On March 14, 2019, there was a groundbreaking for the patient tower.
On April 8, 2021, there was a topping out of AdventHealth Winter Garden.
On May 3, 2022, the hospital opened to patients. When the campus was completed it created about 1,100 jobs.

On May 15, 2024, AdventHealth announced that it would have three floors added to the patient tower at AdventHealth Winter Garden for a cost of $145 million. The 105000 sqfoot expansion will include ten postpartum care beds, nine labour & recovery rooms, operating theaters, a progressive care unit with forty beds. It will have a shell floor for forty more beds and also in the future a level 2 neonatal intensive care unit will be added. In early June, the city unanimously approved the expansion of the tower at the hospital, the construction would be supervised by Earl Swensson Associates.

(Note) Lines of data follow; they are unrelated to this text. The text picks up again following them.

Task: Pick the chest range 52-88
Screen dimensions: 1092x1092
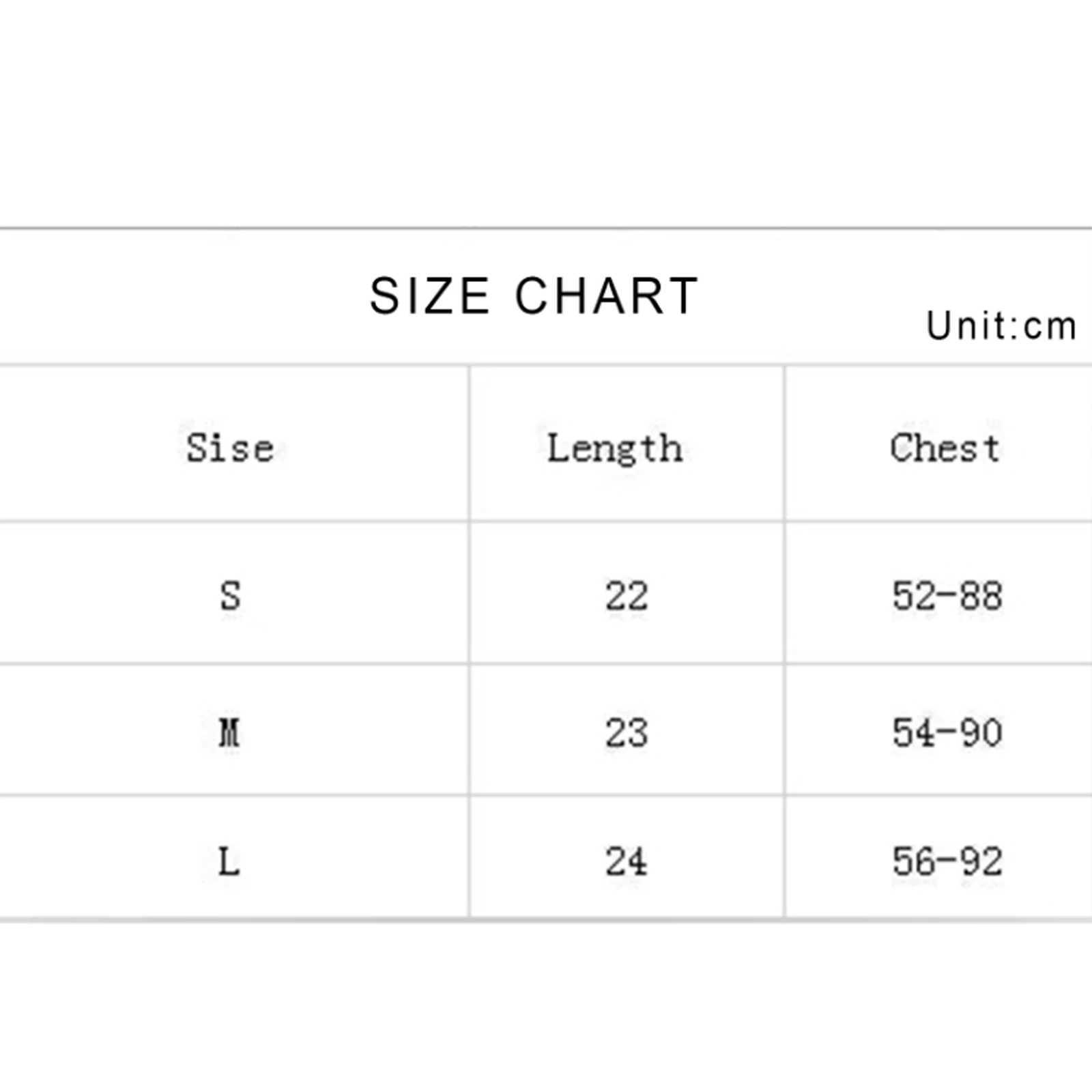Action: click(x=947, y=595)
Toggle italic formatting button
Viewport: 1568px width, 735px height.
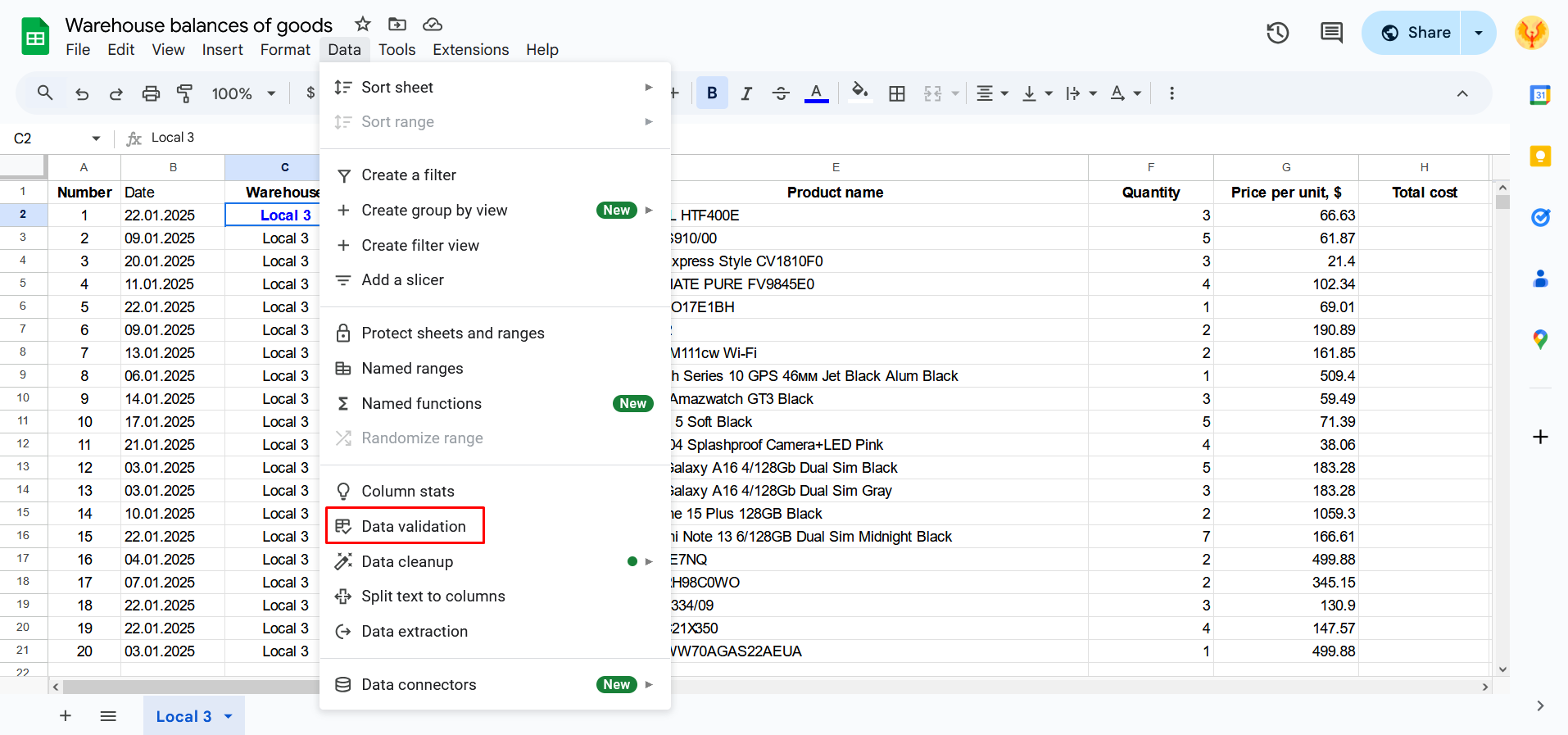[x=746, y=93]
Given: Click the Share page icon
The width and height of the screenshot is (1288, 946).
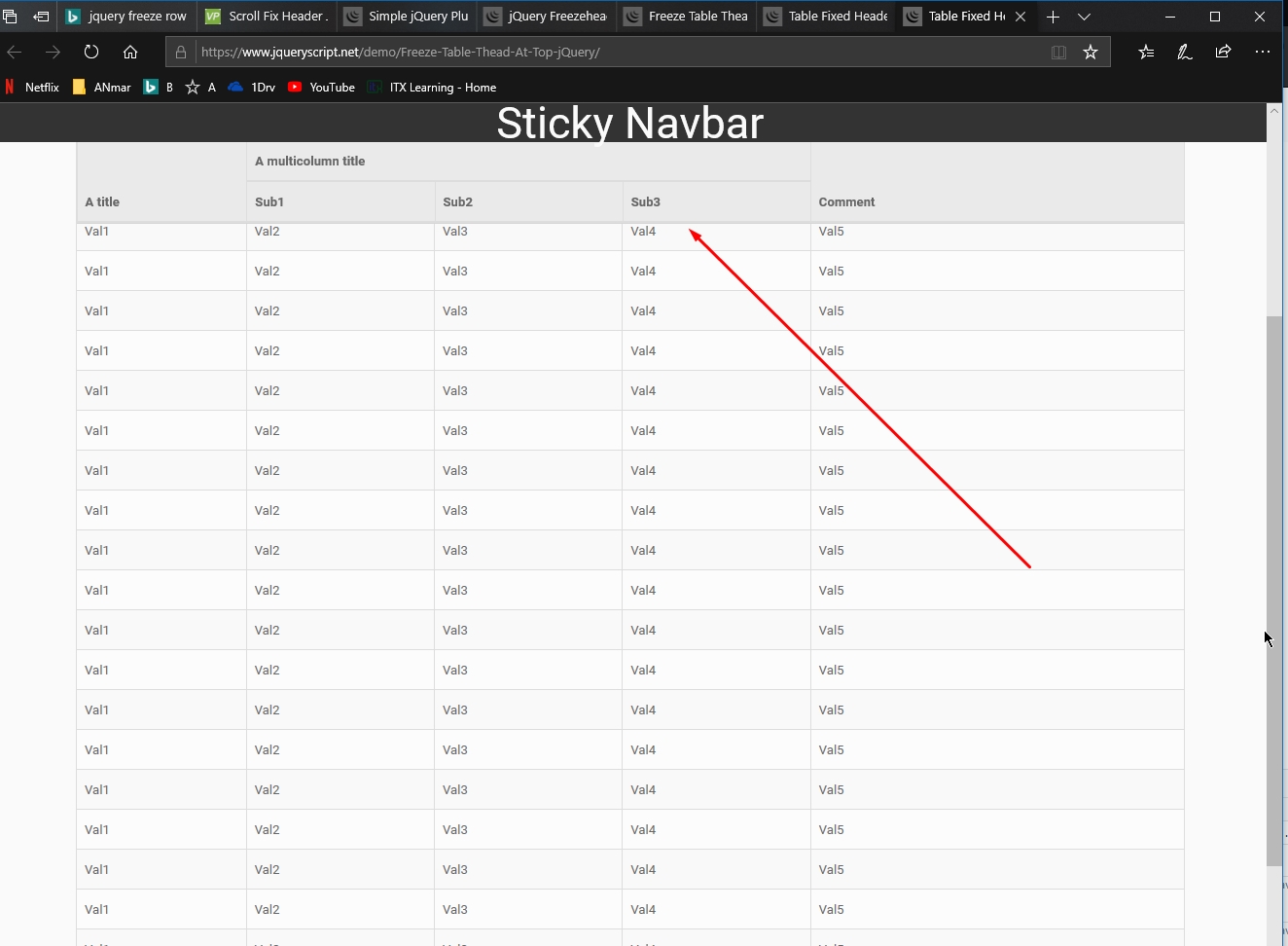Looking at the screenshot, I should tap(1223, 53).
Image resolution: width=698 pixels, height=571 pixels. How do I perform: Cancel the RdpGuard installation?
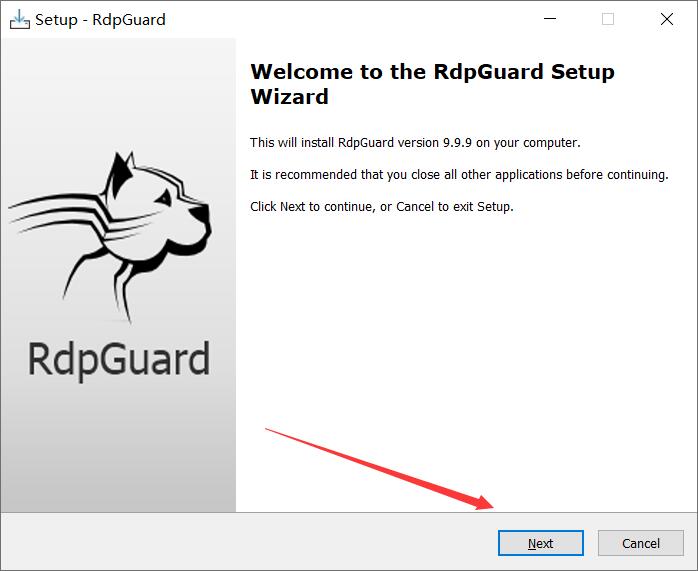click(641, 543)
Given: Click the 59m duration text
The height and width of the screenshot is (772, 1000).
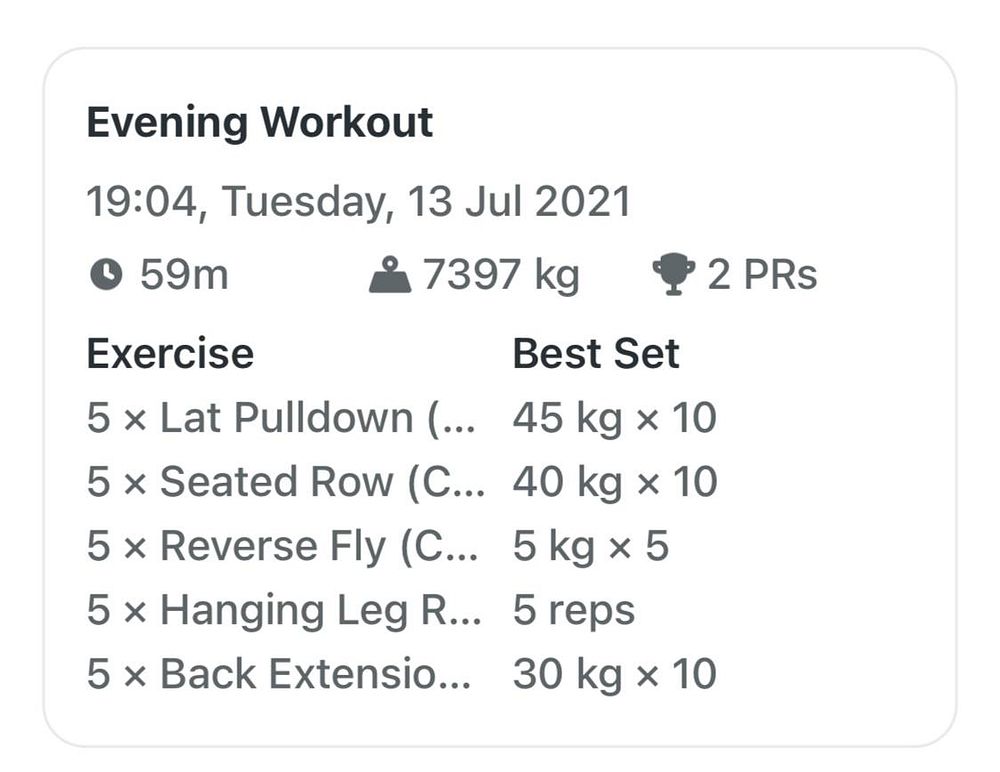Looking at the screenshot, I should (x=184, y=275).
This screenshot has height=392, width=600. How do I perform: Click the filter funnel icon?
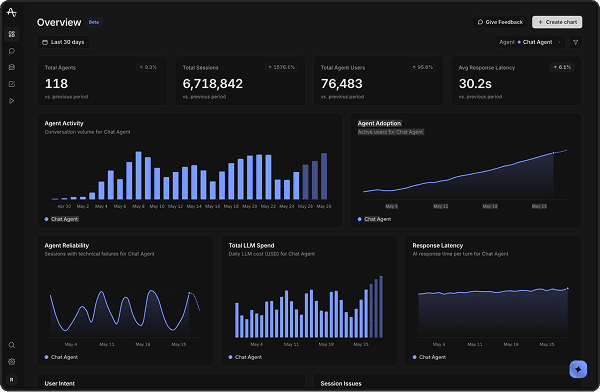point(576,42)
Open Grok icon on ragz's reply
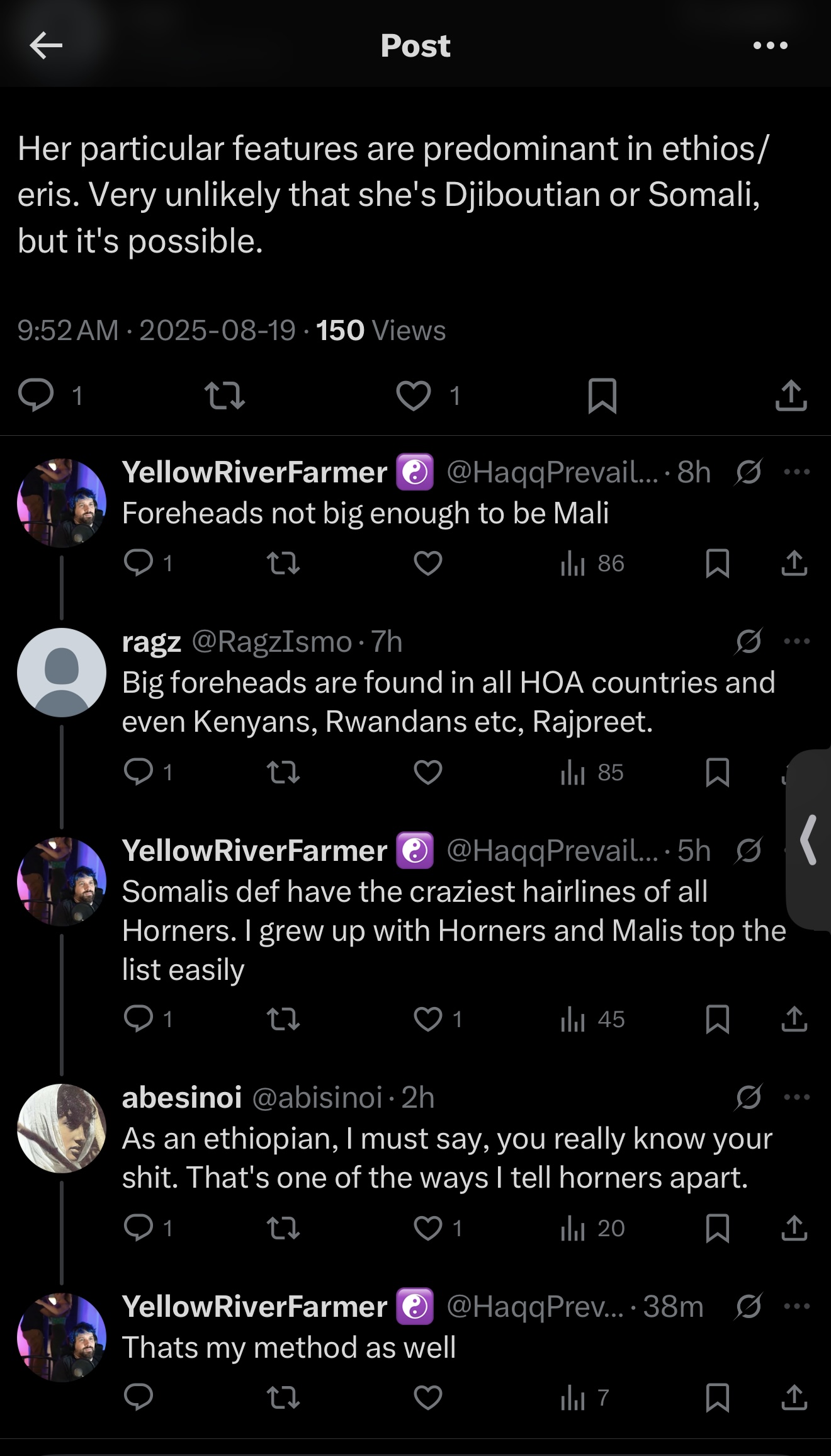This screenshot has width=831, height=1456. tap(749, 642)
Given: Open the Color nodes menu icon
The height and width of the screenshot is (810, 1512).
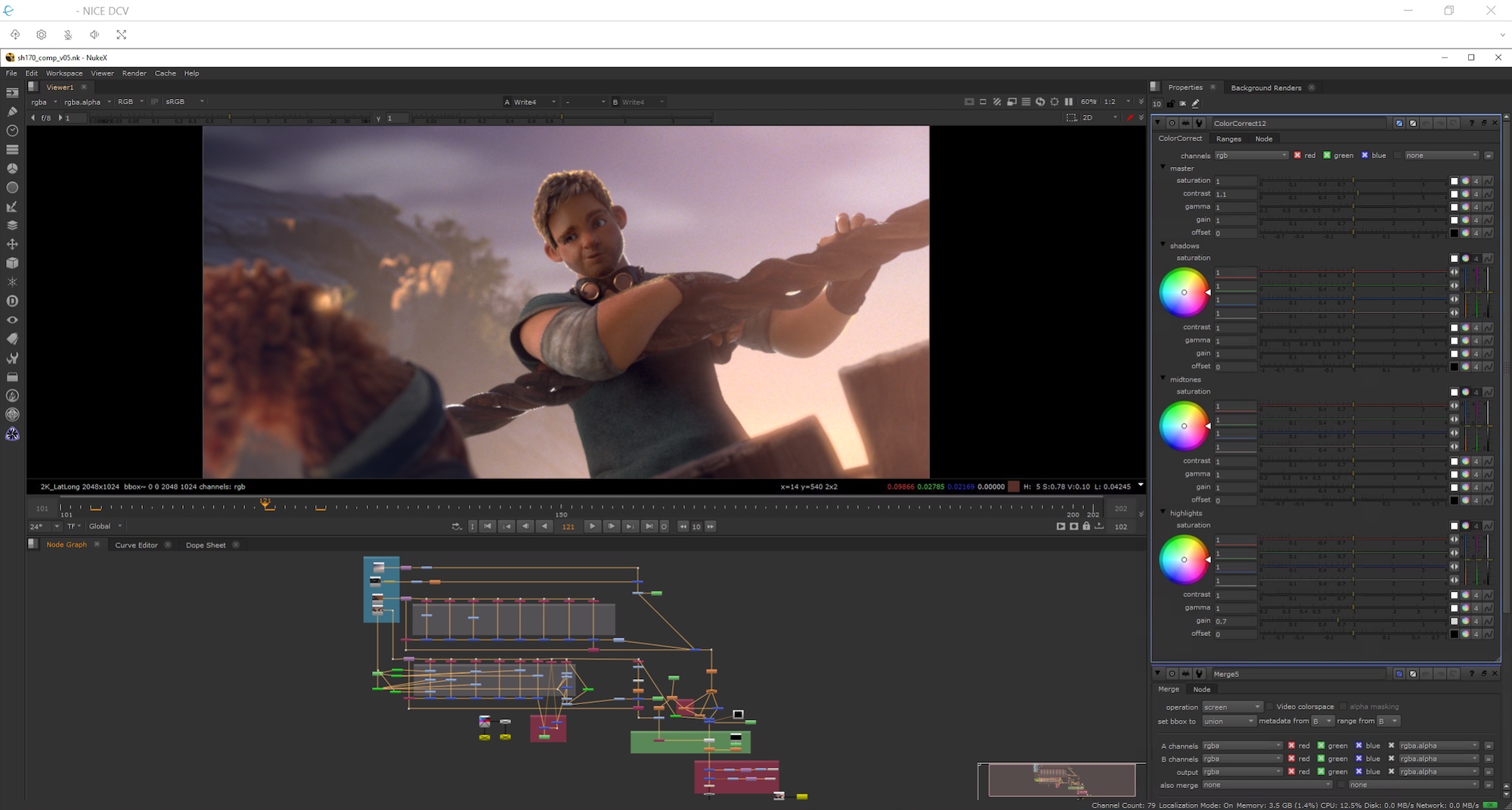Looking at the screenshot, I should [x=12, y=168].
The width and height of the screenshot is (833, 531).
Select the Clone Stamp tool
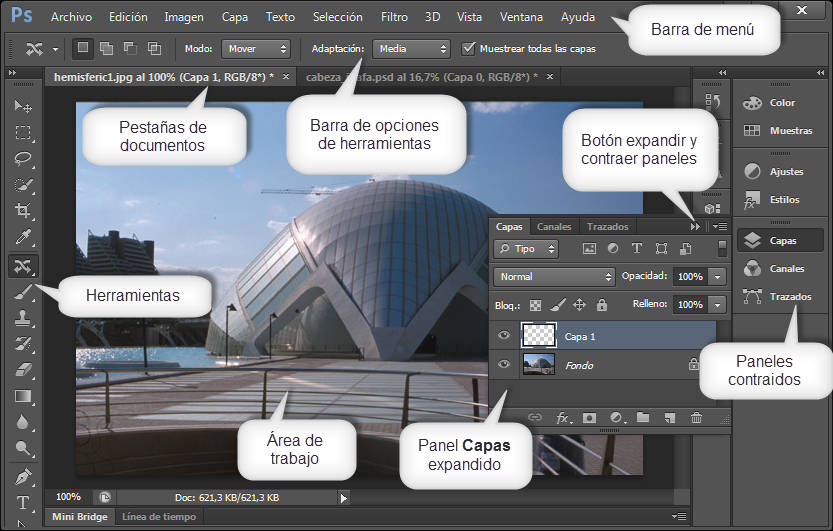click(x=23, y=318)
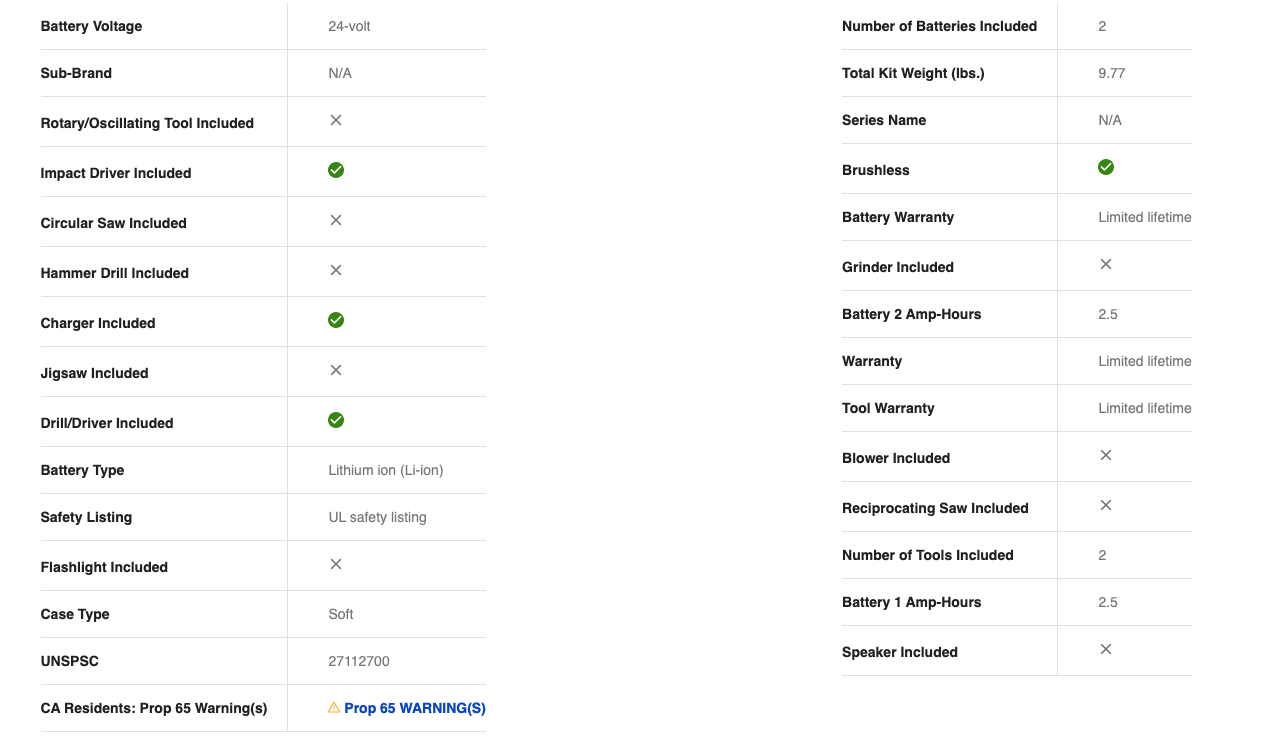Click the green checkmark for Brushless
This screenshot has width=1261, height=754.
click(x=1106, y=167)
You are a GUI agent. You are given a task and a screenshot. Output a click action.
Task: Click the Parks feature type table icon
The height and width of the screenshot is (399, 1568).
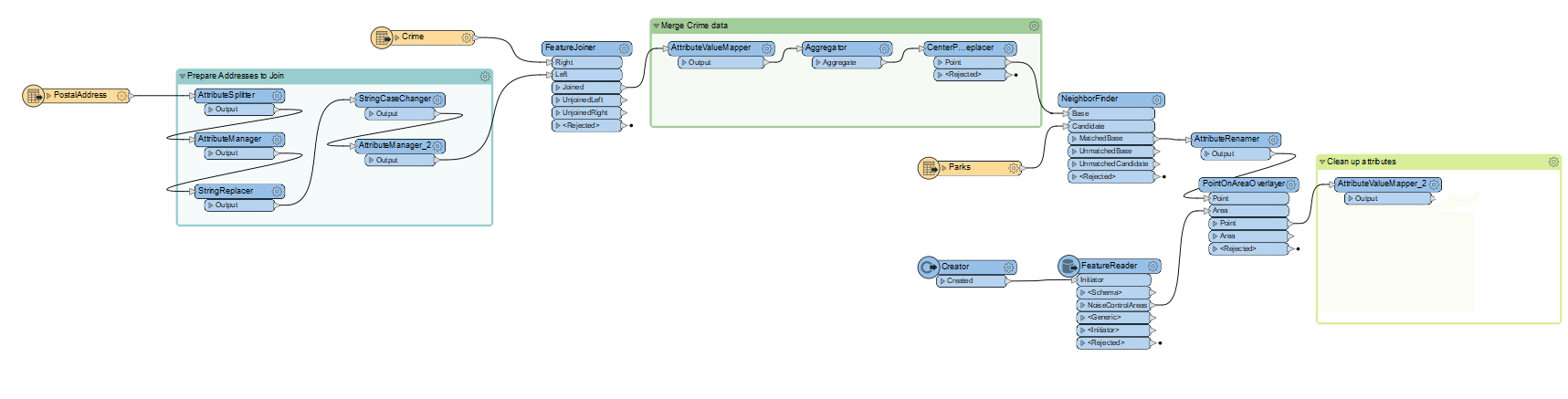pyautogui.click(x=929, y=168)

Construction would begin in the summer and when completed 100 jobs will be added to the hospital.

In early February 2025, AdventHealth announced that it would have a three-story, 69183 sqfoot medical office building constructed to treat cancer. In late April, construction began on a smaller 60000 sqfoot facility for $43.2 million.
In July, the expansion of the tower was topped out.

The reason why AdventHealth Winter Garden is having two construction projects taking place at the same time, is because of the rapid population growth of the city and Orange County, Florida.
Another reason so patients do not have to travel ten to twenty miles to see a doctor.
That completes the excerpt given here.